I'm sure you've noticed that the 3-trace of T is zero, indicating that there will be no change in volume of a cloud of dust which is infalling.
Thanks. Tensor math is beyond me so I'm afraid I can only respond with more handwaving.

I'm trying to exclude all stresses caused by tidal effects. I want to find out if there are any non-tidal internal stresses that could be attributed to spatial curvature.

Clearly if spatial curvature doesn't cause internal stresses at all, then it won't cause tidal stresses in an extended body either. If spatial curvature caused internal stresses, most fundamentally they would result simply from the change in the object's radial dimension relative to its transverse direction. I suspect there is no specific tensor that can shed light on whether that change induces stresses, just like there is no non-trivial calculation (at least that I'm aware of) that shows whether a Lorentz-contracted rod experiences internal stresses in SR. However, if spatial curvature did cause non-tidal internal stresses (which I think it does not) then it would also cause additional tidal stresses in an extended object falling into a non-uniform gravitational field, which might be captured in the tidal tensor.
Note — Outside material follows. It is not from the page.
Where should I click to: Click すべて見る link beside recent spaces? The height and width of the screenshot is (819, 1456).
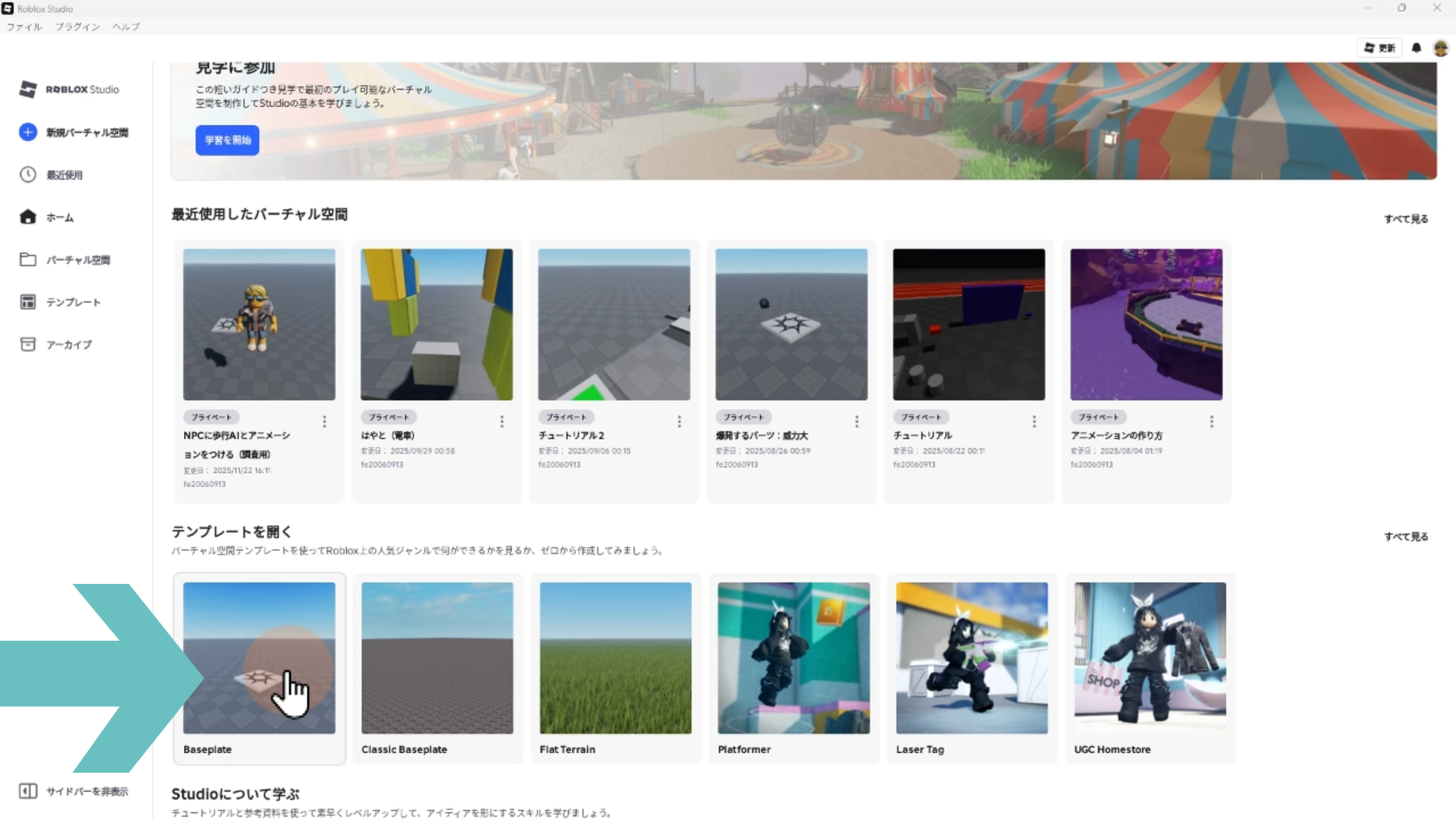1406,219
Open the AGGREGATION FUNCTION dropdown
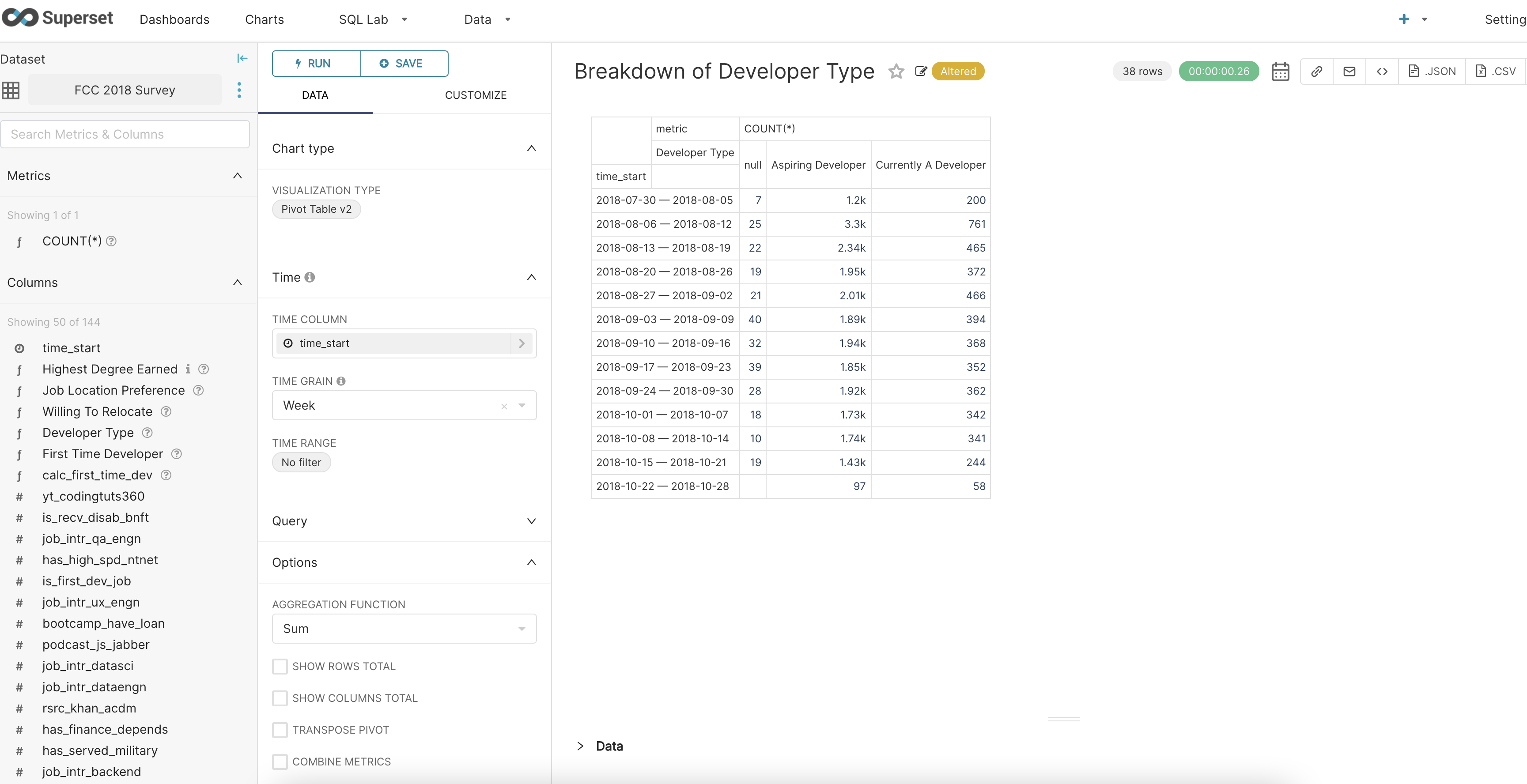Image resolution: width=1527 pixels, height=784 pixels. (404, 629)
I think the analogy I gave in my last post is a reasonable demonstration that falling at a velocity below escape velocity does not result in internal stresses caused by spatial curvature.
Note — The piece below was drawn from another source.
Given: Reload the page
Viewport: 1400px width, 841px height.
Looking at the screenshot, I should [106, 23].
The point you make about a cloud of dust not changing shape as it falls in GP coordinates is interesting. Perhaps this happens because, in effect, the GP spatial coordinates become radially/transversely distorted (compared to the Schwarzschild counterparts) as the radius decreases -- to a degree that exactly equals (and therefore offsets) the tidal stretching and squeezing that occurs in Schwarzschild coordinates. But that's just a handwaving suggestion.

Mentz114

Gold Member
Caution, the signs in the tidal tensor in my previous post are reversed. I just checked the script.

It could be that every Minkowski observer in the Schwarzschild spacetime sees that tidal tensor, I'm not sure. The dust cloud will stretch along the r direction and shrink in the orthogonal directions while preserving its volume.

The tidal tensor for the Minkowski local frame in Schwarzschild coords has the same form as the one above. But it is not the same 'r', of course.